| It's not "don't use X" it's "don't use X without understanding its limitations and without knowing when you should vs shouldn't use it". There's a nuance here and that nuance is in the manual. Again, it's not "don't do X", it's "don't do X until you've read the manual and you understand what X does and when you should use it versus another tool in your arsenal". If you want to go through the list: > What about Submodules? Well, all true Scotsmen™ don't use submodules. Use submodules. They actually have some pretty justified use cases but for what a lot of people want them for (having a dependency that they don't intend on ever modifying other than updating which version it points to), you shouldn't use them and should use a build system's dep manager (or a script, a branch, and a worktree) for that. Old submodules had some major warts and were deprecated with everyone quietly moving up to modern submodules. Modern submodules actually aren't that awful and haven't been for at least 5 years. If you need to contribute changes upstream from your embedded repo, you need the entire repo, and you don't intend on having history cross the submodule barrier at all (or extremely rarely at most), then you actually probably want to use submodules and you should use them. The manual covers basically all of that > What about pushing upstreams in Subtree? Well, all true Scotsmen™ don't push upstreams in subtrees. Subtree isn't part of git. They are contributed software. More details as to what that means are linked below but the short of it is that they are included as a convenience and should not be treated as anything less than a third party tool, often an experimental one: https://github.com/git/git/blob/master/contrib/README As for subtree merges? Yeah those exist and the manual covers them. You want to push to a subtree upstream? Merge the subtree into a local copy of the upstream branch with the `-Xsubtree=rel/path/to/subtree` option. This will take your whole history with you so you'll need to either squash those changes or rebase them (both approaches are covered in the advanced merges chapter along with the subtree merges). > What about ours/theirs? Well, all true Scotsmen™ know how what that refers to. Thank god the manual covers that (chapter: advanced merges). ---- Again, RTFM. |
That's what I was saying. "Don't use X" is same as "Don't use Z when Y and Q" if X is "Z when Y and Q ".
Also that's not how people work. People want to get shit done. They don't care about Git or X or RTFM or Wayland or whatever. Their mental model needs to be close to how Git behaves. Not the other way around.

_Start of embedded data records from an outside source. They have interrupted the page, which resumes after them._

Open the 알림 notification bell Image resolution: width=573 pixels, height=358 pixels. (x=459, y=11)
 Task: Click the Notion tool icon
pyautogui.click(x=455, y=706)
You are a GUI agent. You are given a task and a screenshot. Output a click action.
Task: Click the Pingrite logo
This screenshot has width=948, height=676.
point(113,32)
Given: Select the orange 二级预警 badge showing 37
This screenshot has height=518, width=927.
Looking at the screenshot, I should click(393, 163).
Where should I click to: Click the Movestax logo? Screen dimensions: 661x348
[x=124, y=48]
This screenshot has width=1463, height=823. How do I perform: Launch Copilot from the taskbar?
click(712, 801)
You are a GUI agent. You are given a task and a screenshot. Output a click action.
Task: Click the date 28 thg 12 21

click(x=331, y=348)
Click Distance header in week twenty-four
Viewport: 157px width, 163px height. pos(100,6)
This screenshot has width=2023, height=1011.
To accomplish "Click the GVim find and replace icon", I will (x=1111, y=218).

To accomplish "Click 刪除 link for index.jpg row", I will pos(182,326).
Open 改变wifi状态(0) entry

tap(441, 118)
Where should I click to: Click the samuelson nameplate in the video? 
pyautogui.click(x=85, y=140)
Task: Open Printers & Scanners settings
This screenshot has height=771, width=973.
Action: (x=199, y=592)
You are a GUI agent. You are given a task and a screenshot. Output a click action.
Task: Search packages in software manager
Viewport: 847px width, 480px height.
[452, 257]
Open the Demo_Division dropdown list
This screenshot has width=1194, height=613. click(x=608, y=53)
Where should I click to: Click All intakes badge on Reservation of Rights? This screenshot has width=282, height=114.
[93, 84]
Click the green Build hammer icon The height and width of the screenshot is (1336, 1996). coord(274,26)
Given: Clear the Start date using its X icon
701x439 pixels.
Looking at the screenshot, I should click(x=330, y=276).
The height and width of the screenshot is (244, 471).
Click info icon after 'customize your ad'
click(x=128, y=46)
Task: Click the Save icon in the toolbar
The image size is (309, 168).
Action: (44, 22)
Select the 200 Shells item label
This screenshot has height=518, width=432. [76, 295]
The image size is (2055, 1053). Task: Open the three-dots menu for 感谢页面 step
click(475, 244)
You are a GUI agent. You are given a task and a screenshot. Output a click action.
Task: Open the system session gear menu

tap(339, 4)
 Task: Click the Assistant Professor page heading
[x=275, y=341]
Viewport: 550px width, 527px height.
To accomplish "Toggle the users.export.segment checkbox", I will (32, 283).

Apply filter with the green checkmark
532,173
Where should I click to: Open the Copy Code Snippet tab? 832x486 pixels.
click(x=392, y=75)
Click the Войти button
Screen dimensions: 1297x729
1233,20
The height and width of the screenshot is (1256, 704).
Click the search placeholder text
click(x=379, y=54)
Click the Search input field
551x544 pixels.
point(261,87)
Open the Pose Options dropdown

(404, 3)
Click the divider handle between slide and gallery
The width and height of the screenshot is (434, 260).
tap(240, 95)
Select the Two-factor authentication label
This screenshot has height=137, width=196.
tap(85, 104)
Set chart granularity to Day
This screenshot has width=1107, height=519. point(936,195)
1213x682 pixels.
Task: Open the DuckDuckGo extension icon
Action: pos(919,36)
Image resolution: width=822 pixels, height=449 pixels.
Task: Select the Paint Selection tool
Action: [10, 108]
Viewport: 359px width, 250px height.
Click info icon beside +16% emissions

> having a dependency that they don't intend on ever modifying other than updating which version it points to), you shouldn't use them and should use a build system's dep manager.
Great idea, except that's not how people use it in the wild. Manual is great in theory (like if you and ten of your buddies write code). Not in practice, where millions use it.
First, not all language have build managers nor do people even talented devs use it as instructed.
Know what would make it easier? Either having submodules working in all cases, or not having it at all.
> Thank god the manual covers that (chapter: advanced merges).
That's not the point. If you have 10sec and you are doing a cherry pick what is ours/theirs?
No manual available.
In practice people don't read manual to do X, they have preconceptions/ mental models how Git works and consult manual when things go pear shaped.
> Subtree is contributed software
I don't think you'll find two people doing non-Git programming that care about that factum.